Choosing the right CPU for Virtual Desktop Infrastructure (VDI), which includes Microsoft Windows 10 Virtual Desktop Infrastructure (VDI), virtual applications, and Microsoft Remote Desktop Server Host (RDSH) user sessions, requires you to consider several factors, including feature sets and hardware requirements. Proper processor selection is crucial. For VDI solutions, given adequate memory, storage performance, and network bandwidth, the CPU is the element that determines user density and performance. Different user types benefit from different processor and memory configurations.

During the design phase of a VDI deployment, you should carefully consider the selection of the CPU. Ideally, you should deploy a Proof-of-Concept (PoC) system before you order the hardware, but this may not always be possible. For such cases, the VDI team has conducted testing using Login Virtual Session Indexer (Login VSI) to provide benchmark data for baseline sizing. These Cisco^® Validated Designs can be found on the Design Navigator page at Cisco.com. Sizing tools for VDI deployed on the Cisco Unified Computing System^™ (Cisco UCS) and Cisco HyperFlex^™ platforms are available to Cisco and partner account teams to identify starting-point configurations based on customer input.

Based on Login VSI results and VDI solution engineering team experience, we recommend three Intel Xeon processors as the starting point CPU for task worker, knowledge worker, and power user systems for Cisco UCS M5 and Cisco HyperFlex M5 servers. Additional factors relevant to the choice of the processor include the following:

●     The current build of Microsoft Windows 10 is 50 percent more graphics intensive than Windows 7.

●     Graphics elements perform better with higher-frequency processors.

●     More graphics content translates to higher CPU use per desktop.

The base memory for VDI knowledge worker configurations is 768 GB per server. To accommodate growing demand for memory per virtual machine, a 12 x 64 GB DIMM configuration is recommended to allow expansion. Tables 5 and 6 show starting-point virtual machine and server configurations for the different user types.

Table 5.           Example showing virtual machine types

Table 6.           Example showing the number of virtual machines with 75 to 80 percent utilization for a 2-socket CPU server with the minimum recommended memory

Note:       For VDI virtual machines for professional graphics application virtualization, other Intel Xeon Scalable processors will be the processors of choice based on user and application requirements. For light and medium class users, start with UCS-CPU-I6242R. For heavy/rendering class users, start with UCS-CPU-I6248R. For these use cases, GPUs are required along with the high frequency CPUs.

Oracle

Oracle Database normally is licensed by customers on a per-processor-core basis. The list price per core for Oracle is already substantial for a single-instance database and can double if Oracle RAC is deployed. In addition, 90 percent of customers also license Oracle Partitioning for such use cases. Therefore, the majority of customers demand core-optimized processors with low core counts but high clock rates for high performance. For most Oracle deployments, you should lead with the previous generation of Cascade lake processors which offer 4-core Intel Xeon Gold 5222, or the 8-core Intel Xeon Gold 6234 processor which provides the best performance for the lowest core count. The Oracle licensing savings will make up for the higher cost of these processors. These processors are a particularly good choice for the Cisco UCS B200 M5 Rack Servers, which historically account for 80 percent or more of the Cisco servers and blades used for Oracle solutions.
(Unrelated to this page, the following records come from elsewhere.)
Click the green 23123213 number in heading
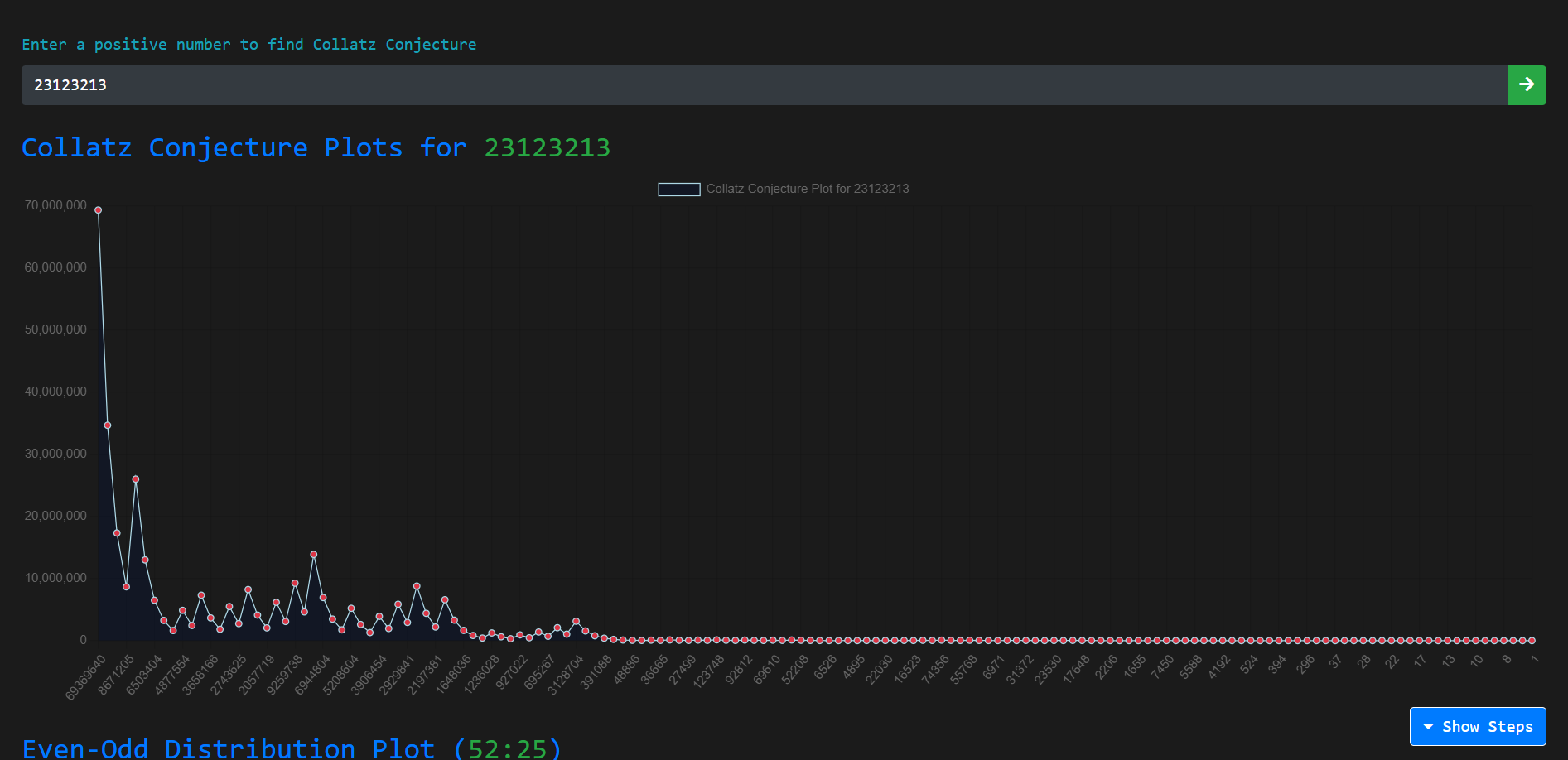The image size is (1568, 760). [547, 148]
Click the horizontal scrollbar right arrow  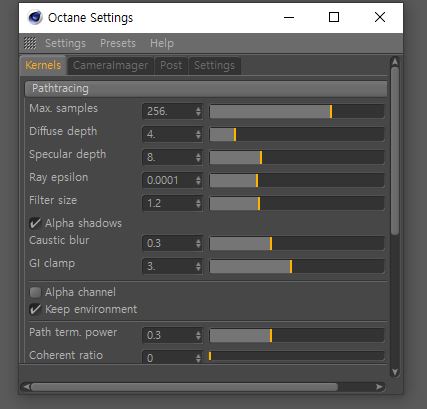[x=379, y=387]
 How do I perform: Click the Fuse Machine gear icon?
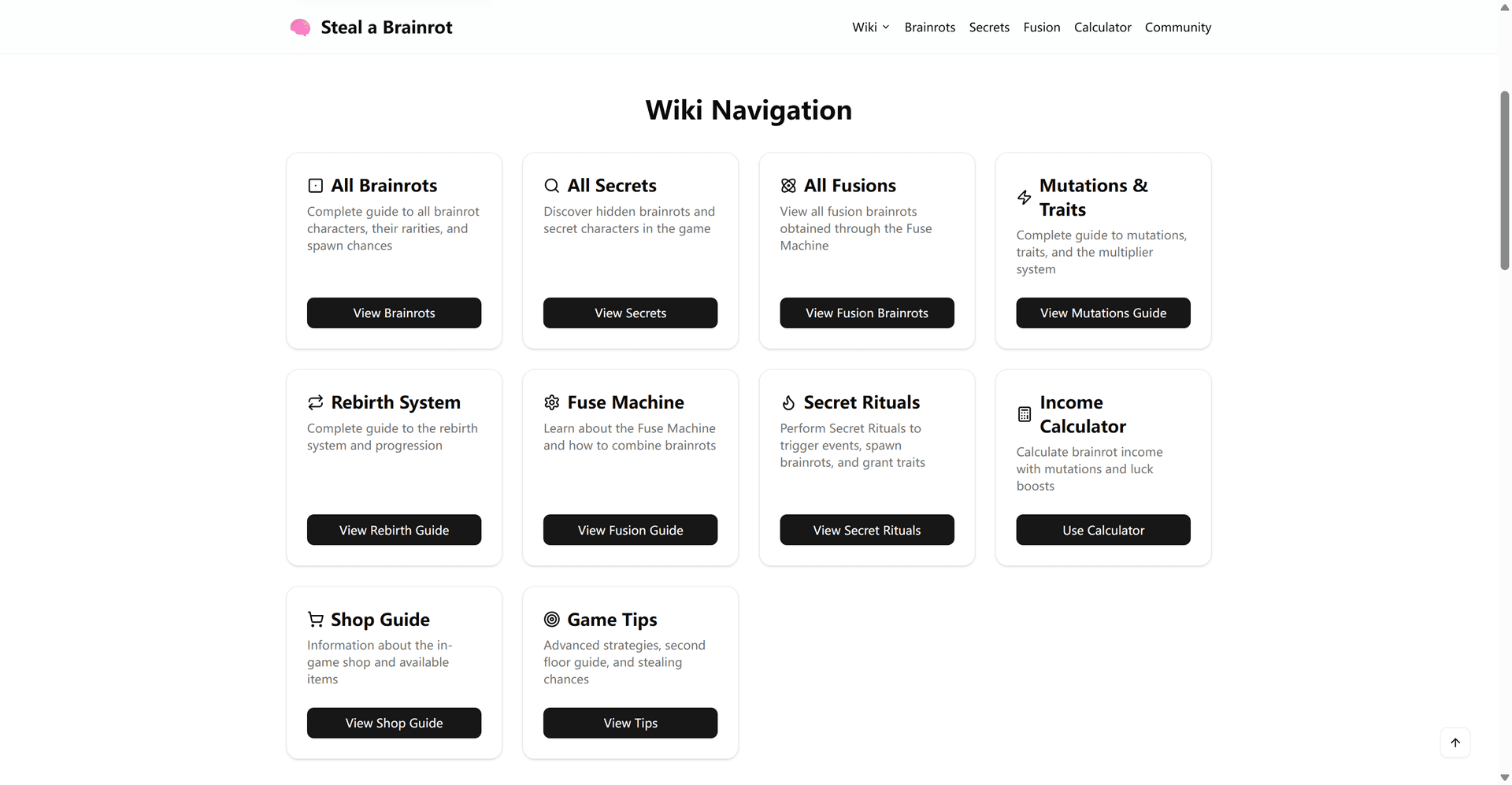pyautogui.click(x=552, y=403)
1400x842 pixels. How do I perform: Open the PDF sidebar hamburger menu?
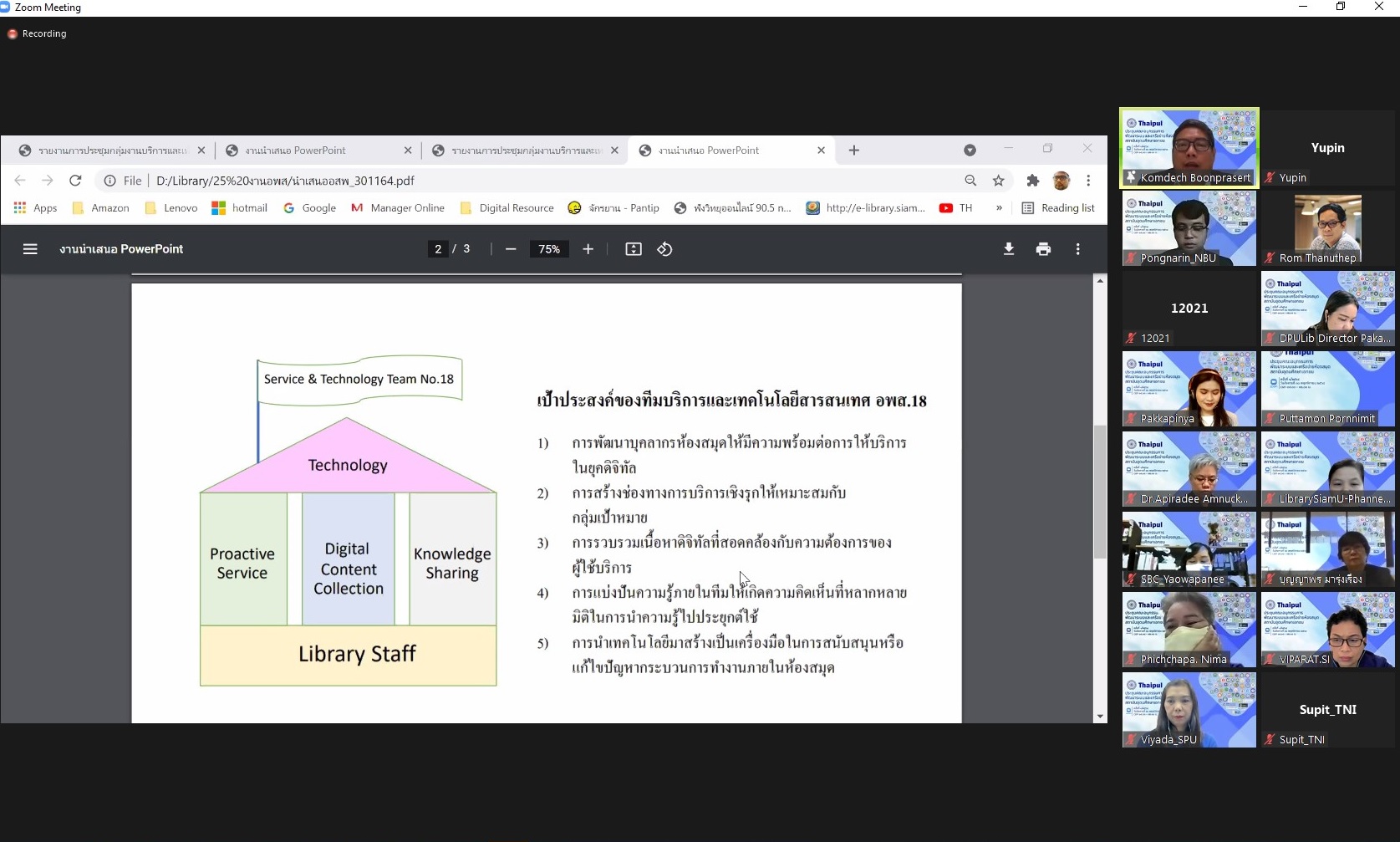[x=30, y=249]
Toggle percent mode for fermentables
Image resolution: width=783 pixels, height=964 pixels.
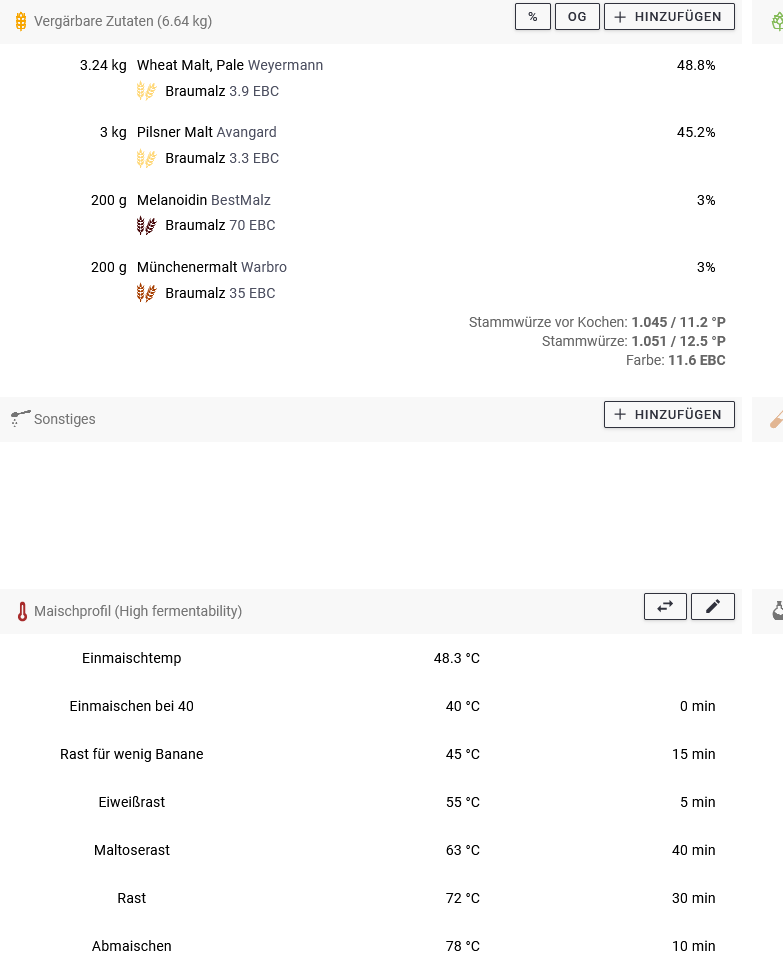tap(532, 16)
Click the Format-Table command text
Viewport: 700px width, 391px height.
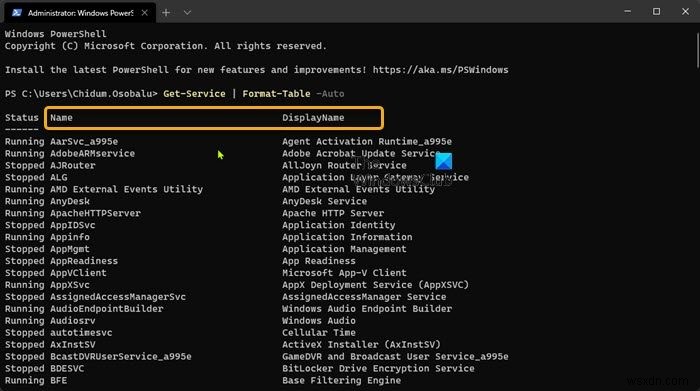tap(276, 94)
If the customer however insists on using the Cascade Lake “R” processors, then the choices are limited to the list in Table 7 below.

Alternatively, larger enterprise customers may have purchased an enterprise or sitewide license from Oracle. This license allows the customer to run as many instances of Oracle Database and Oracle RAC across any number of servers and processor cores, so the number of processor cores is not a concern in these configurations. Instead, raw performance will be a stronger factor in the CPU decision. In such cases, you should lead with the UCS-CPU-I6248R, a 24-core processor. The higher number of cores helps achieve higher performance levels and the 28 core alternatives really do not buy the customer much benefit relative to the potential additional cost of Oracle licenses. Again, UCS-CPU-I6248R (or higher core count CPU) makes sense only in the presence of a sitewide license; otherwise, the per-core license cost can be overwhelming.

Approximately 32 GB memory per core can be considered as a default for online transaction processing (OLTP), data warehouse, and business analytics use cases. Table 7 shows the calculated memory and the closest recommended memory. The actual memory configured may be different if customer-specific requirements are known.

Table 7.           Recommended memory for Oracle use cases

Microsoft SQL Server

Microsoft SQL Server is more widely deployed than Oracle and on average tends to have a smaller-size database than the Oracle solution. Larger databases on SQL Server running on Linux may be a consideration for customers who may be trying to improve their economics through migration from alternate enterprise databases. However, given that the pricing of a SQL Server license in most cases is still per core, you should lead with the UCS-CPU-I4215R (Intel Xeon Silver 4215R) 8-core processor. The UCS-CPU-I6242R (Intel Xeon Gold 6242R) 20-core processor can be an alternative if the customer is seeking higher total performance and is not deterred by the higher licensing cost required by the higher core counts. Sitewide licenses from Microsoft are less common. Table 8 shows the recommended memory for various SQL Server use cases.

Table 8.           Recommended memory for Microsoft SQL Server use cases

SAP

SAP HANA is an in-memory, column-oriented, relational database management system developed and marketed by SAP SE. Its dual purpose is to function as a standard transactional database and as an advanced analytics database that includes extract, transform, and load (ETL) capabilities.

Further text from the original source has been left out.